Мне вспомнился рассказ летчика о том, как в Братске не пустили в самолет самую малость подвыпившего человека, как вместо него полетел другой...
Тому парню из Братска сейчас, пожалуй, немножко похуже. Ведь для того это какая большая обида... Начнет доказывать, что он прав, и раскричится в милиции. Или потом напьется уж обязательно и будет размазывать по лицу пьяные слезы: в самом деле, за что?
Это ведь смотря на какой характер, а то обиды и на полжизни хватит, и на всю жизнь.
Интересно, знал ли начальник дороги, у которого могут срезать лимиты, каким образом для него выгадали место? Сказал ли он: «Вы поосторожней там, вы помягче с тем человеком — я потом прослежу...»? И вспомнит ли его, когда, отстояв свои лимиты, он выйдет из министерства, вздохнет полной грудью и чуточку постоит, глядя на суету и мельтешенье вокруг?...
А дежурная — вспомнит ли она вечером этого парня?.. Пожалеет ли его? И — шепотом — извинится ли перед ним? И вспомнит ли его милиционер, скажет ли другу: «Ты знаешь, как-то сегодня нехорошо получилось...»?
Вечер за окном уже начинал синеть, снег теперь не блестел ослепительно, а стал серым и подернулся дымкой, и по черной бетонной полосе маленький «газик» прокатился уже с огнями.
Вылетел ли из Москвы мой самолет, тот самый, на который я хочу сесть ночью?
Первым делом я подошел к справочному, и там была уже другая девушка, тоже совсем молодая и очень милая, и она сказала мне, что вылетной из Москвы пока нет.
Я снова потолкался по аэровокзалу. Дневные полеты, видно, уже закончились, и он теперь обезлюдел и затих.

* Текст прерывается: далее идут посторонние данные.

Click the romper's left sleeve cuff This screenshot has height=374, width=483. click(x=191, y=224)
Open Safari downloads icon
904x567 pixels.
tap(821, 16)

Снова поднявшись наверх, я сел теперь в холле спиной к ресторану, глядя в такое же, как и там — от пола до потолка, — двойное окно. Толстые стекла совсем уже потемнели, в них двоились рыжие плафоны, а за ними замерзал уже совсем густой зимний вечер, простроченный цепочкой убегающих вдаль фонарей.
Сначала из города пришел автобус, потом на площади развернулась легковая машина, на обе стороны ее крыльями распахнулись и беззвучно потом захлопнулись дверцы, и на лобовом стекле сбоку светлячком зажегся зеленый огонек.